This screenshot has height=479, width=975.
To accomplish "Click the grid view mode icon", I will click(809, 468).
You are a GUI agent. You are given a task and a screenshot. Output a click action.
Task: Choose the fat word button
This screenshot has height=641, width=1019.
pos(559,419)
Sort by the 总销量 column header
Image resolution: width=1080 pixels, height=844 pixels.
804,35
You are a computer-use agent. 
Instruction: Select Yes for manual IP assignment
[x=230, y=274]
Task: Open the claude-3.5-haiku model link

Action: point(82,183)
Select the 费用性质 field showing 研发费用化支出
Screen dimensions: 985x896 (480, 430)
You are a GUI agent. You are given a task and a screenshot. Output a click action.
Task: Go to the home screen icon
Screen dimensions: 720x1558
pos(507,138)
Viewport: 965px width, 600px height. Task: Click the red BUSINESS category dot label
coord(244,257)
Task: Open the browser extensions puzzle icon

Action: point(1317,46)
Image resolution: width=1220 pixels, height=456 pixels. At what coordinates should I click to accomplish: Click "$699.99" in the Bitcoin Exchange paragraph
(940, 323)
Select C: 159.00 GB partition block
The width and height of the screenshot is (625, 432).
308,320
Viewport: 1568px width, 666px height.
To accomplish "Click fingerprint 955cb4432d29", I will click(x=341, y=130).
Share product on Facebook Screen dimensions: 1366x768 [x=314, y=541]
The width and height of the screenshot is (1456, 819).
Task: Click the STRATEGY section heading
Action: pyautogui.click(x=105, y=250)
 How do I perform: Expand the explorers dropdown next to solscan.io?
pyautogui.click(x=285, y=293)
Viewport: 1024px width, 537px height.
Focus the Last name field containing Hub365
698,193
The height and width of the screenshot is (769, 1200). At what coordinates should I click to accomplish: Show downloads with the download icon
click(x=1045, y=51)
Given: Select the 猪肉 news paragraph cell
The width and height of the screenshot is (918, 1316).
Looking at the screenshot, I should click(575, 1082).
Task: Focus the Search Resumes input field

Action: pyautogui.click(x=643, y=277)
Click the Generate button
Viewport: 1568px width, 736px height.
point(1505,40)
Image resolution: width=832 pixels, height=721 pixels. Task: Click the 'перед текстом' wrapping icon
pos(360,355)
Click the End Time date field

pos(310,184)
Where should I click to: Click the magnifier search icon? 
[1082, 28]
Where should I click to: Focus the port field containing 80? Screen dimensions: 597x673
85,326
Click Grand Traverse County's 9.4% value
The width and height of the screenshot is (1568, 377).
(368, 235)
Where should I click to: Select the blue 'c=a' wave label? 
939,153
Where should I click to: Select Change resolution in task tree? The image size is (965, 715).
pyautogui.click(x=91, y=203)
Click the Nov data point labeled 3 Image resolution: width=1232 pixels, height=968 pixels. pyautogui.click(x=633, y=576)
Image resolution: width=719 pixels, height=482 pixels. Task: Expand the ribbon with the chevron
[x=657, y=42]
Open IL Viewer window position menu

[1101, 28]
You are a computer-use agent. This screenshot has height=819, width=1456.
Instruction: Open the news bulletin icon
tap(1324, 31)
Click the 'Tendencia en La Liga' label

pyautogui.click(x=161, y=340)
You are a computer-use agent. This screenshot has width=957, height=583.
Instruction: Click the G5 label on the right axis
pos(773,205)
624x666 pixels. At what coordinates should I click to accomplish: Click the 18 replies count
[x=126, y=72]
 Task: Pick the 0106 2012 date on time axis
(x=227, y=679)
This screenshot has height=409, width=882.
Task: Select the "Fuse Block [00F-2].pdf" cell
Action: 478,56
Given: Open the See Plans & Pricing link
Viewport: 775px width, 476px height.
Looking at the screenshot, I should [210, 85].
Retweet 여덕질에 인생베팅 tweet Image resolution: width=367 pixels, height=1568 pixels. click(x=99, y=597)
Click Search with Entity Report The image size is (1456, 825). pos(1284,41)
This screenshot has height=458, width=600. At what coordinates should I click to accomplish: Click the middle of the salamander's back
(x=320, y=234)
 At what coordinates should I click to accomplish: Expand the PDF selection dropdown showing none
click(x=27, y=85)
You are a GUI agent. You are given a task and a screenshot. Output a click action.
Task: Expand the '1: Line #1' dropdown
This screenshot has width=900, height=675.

ACTION ITEM>
Would you retype all of the lines shown above, exactly as given?

TASK RESPONSE>
This screenshot has height=479, width=975.
To accomplish "Click the grid view mode icon", I will click(809, 468).
You are a GUI agent. You are given a task and a screenshot. Output a click action.
Task: Choose the fat word button
This screenshot has height=641, width=1019.
pos(559,419)
Sort by the 总销量 column header
Image resolution: width=1080 pixels, height=844 pixels.
804,35
You are a computer-use agent. 
Instruction: Select Yes for manual IP assignment
[x=230, y=274]
Task: Open the claude-3.5-haiku model link

Action: point(82,183)
Select the 费用性质 field showing 研发费用化支出
Screen dimensions: 985x896 (480, 430)
You are a GUI agent. You are given a task and a screenshot. Output a click action.
Task: Go to the home screen icon
Screen dimensions: 720x1558
pos(507,138)
Viewport: 965px width, 600px height. Task: Click the red BUSINESS category dot label
coord(244,257)
Task: Open the browser extensions puzzle icon

Action: point(1317,46)
Image resolution: width=1220 pixels, height=456 pixels. At what coordinates should I click to accomplish: Click "$699.99" in the Bitcoin Exchange paragraph
(940, 323)
Select C: 159.00 GB partition block
The width and height of the screenshot is (625, 432).
308,320
Viewport: 1568px width, 666px height.
To accomplish "Click fingerprint 955cb4432d29", I will click(x=341, y=130).
Share product on Facebook Screen dimensions: 1366x768 [x=314, y=541]
The width and height of the screenshot is (1456, 819).
Task: Click the STRATEGY section heading
Action: pyautogui.click(x=105, y=250)
 How do I perform: Expand the explorers dropdown next to solscan.io?
pyautogui.click(x=285, y=293)
Viewport: 1024px width, 537px height.
Focus the Last name field containing Hub365
698,193
The height and width of the screenshot is (769, 1200). At what coordinates should I click to accomplish: Show downloads with the download icon
click(x=1045, y=51)
Given: Select the 猪肉 news paragraph cell
The width and height of the screenshot is (918, 1316).
Looking at the screenshot, I should click(575, 1082).
Task: Focus the Search Resumes input field

Action: pyautogui.click(x=643, y=277)
Click the Generate button
Viewport: 1568px width, 736px height.
point(1505,40)
Image resolution: width=832 pixels, height=721 pixels. Task: Click the 'перед текстом' wrapping icon
pos(360,355)
Click the End Time date field

pos(310,184)
Where should I click to: Click the magnifier search icon? 
[1082, 28]
Where should I click to: Focus the port field containing 80? Screen dimensions: 597x673
85,326
Click Grand Traverse County's 9.4% value
The width and height of the screenshot is (1568, 377).
(368, 235)
Where should I click to: Select the blue 'c=a' wave label? 
939,153
Where should I click to: Select Change resolution in task tree? The image size is (965, 715).
pyautogui.click(x=91, y=203)
Click the Nov data point labeled 3 Image resolution: width=1232 pixels, height=968 pixels. pyautogui.click(x=633, y=576)
Image resolution: width=719 pixels, height=482 pixels. Task: Expand the ribbon with the chevron
[x=657, y=42]
Open IL Viewer window position menu

[1101, 28]
You are a computer-use agent. This screenshot has height=819, width=1456.
Instruction: Open the news bulletin icon
tap(1324, 31)
Click the 'Tendencia en La Liga' label

pyautogui.click(x=161, y=340)
You are a computer-use agent. This screenshot has width=957, height=583.
Instruction: Click the G5 label on the right axis
pos(773,205)
624x666 pixels. At what coordinates should I click to accomplish: Click the 18 replies count
[x=126, y=72]
 Task: Pick the 0106 2012 date on time axis
(x=227, y=679)
This screenshot has height=409, width=882.
Task: Select the "Fuse Block [00F-2].pdf" cell
Action: 478,56
Given: Open the See Plans & Pricing link
Viewport: 775px width, 476px height.
Looking at the screenshot, I should [210, 85].
Retweet 여덕질에 인생베팅 tweet Image resolution: width=367 pixels, height=1568 pixels. click(x=99, y=597)
Click Search with Entity Report The image size is (1456, 825). pos(1284,41)
This screenshot has height=458, width=600. At what coordinates should I click to accomplish: Click the middle of the salamander's back
(x=320, y=234)
 At what coordinates should I click to accomplish: Expand the PDF selection dropdown showing none
click(x=27, y=85)
You are a GUI agent. You are given a task and a screenshot. Output a click action.
Task: Expand the '1: Line #1' dropdown
This screenshot has width=900, height=675.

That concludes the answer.